Segundo a Organização Mundial de Saúde, o índice aceitável de cesarianas
por motivos médicos não deve passar de 15% dos nascimentos. No Brasil,
porém, o índice geral estava em 52% em 2010 e não para de crescer. No
setor privado, a taxa gira em torno de 70 a 90%, beirando 100% em muitos
hospitais. E não é culpa das mulheres. Pesquisas mostram que até 80%
delas desejam um parto normal no início da gestação, mas mudam de ideia
ao longo do pré-natal porque são desencorajadas pelo médico e pela
própria sociedade.
De fato, para o médico a cesariana é muito mais cômoda. Dura no máximo
meia hora, o que lhe permite agendar várias no mesmo dia - sem precisar
desmarcar consultório ou ter de sair de casa de madrugada. A cesariana
também é cômoda para o hospital, já que o centro cirúrgico fica ocupado
por um tempo previsível, e mais lucrativa por causa de sua complexidade
(no parto natural, paga-se praticamente só a hotelaria). Além disso,
algumas mulheres acham que o parto normal é mais arriscado ou que a dor é
insuportável - sendo que boa parte da dor vem das intervenções
desnecessárias que costumam ocorrer no parto normal padrão.

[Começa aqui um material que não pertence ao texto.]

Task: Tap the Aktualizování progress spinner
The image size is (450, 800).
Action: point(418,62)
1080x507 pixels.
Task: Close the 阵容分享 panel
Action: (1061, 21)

Claro que a cesariana é uma cirurgia maravilhosa, que foi inventada para
salvar vidas quando algo sai de seu curso normal. Por exemplo, quando a
mulher tem placenta prévia [situada na parte inferior do útero] ou
herpes genital ativa na hora do parto. Mas essas situações são minoria. E
os riscos da cesariana são inerentes a qualquer cirurgia de médio ou
grande porte. Sete camadas abdominais são cortadas, o que aumenta a
chance de infecção, hemorragia e outras complicações. A cesariana priva o
bebê do contato com as bactérias do canal vaginal e do intestino da mãe
- o que é importante para o desenvolvimento de seu sistema imunológico.
A recuperação da mulher é mais difícil, o que prejudica a amamentação e
pode interferir na saúde do bebê. Assim, infelizmente, no Brasil as
mulheres costumam pensar que só têm duas escolhas: uma cirurgia fria ou
um parto normal violento - que inclui, por exemplo, obrigar a mulher a
ficar deitada em posição de frango assado (o que não é natural),
manobras agressivas como a kristeller (pressão no fundo do útero para
acelerar o nascimento) e a episiotomia (corte no períneo).
É por isso que tentamos mostrar um terceiro caminho: o parto humanizado,
no qual a mulher é a protagonista. Todas as escolhas dela são
respeitadas, a começar pelo local onde ela quer parir - no hospital, na
sua casa, se for uma gestação de baixo risco, ou numa casa de parto. A
mulher define a posição que for mais confortável para ela - de cócoras,
de quatro apoios ou até mesmo na água -, e a quantidade de
acompanhantes. Ela também tem o direito de ter um contato precoce com o
bebê na primeira hora de vida, o que fortalece os vínculos afetivos: o
contrário do que acontece nos hospitais.
Em países como Holanda, Nova Zelândia e Inglaterra, o termo "parto
humanizado" sequer existe porque essa já é a assistência oferecida pelo
sistema de saúde. Portanto, o que hoje é visto no Brasil como inovação,
loucura ou coisa de gente natureba é rotina em muitos países
desenvolvidos. Para mudar a realidade brasileira, será preciso mudar a
formação dos profissionais e um maior controle do governo e agências
reguladoras sobre as indicações das cesarianas. Mas acredito que a maior
revolução virá a partir das mulheres. Somos nós que devemos exigir o
direito de sermos tratadas com respeito no momento de dar à luz e
denunciar os procedimentos violentos e desnecessários, além de cobrar
opções humanizadas do plano de saúde. E, principalmente, nos informar
sobre verdadeiras indicações de cesarianas para não sermos enganadas
pelo profissional ou iludidas pelo sistema.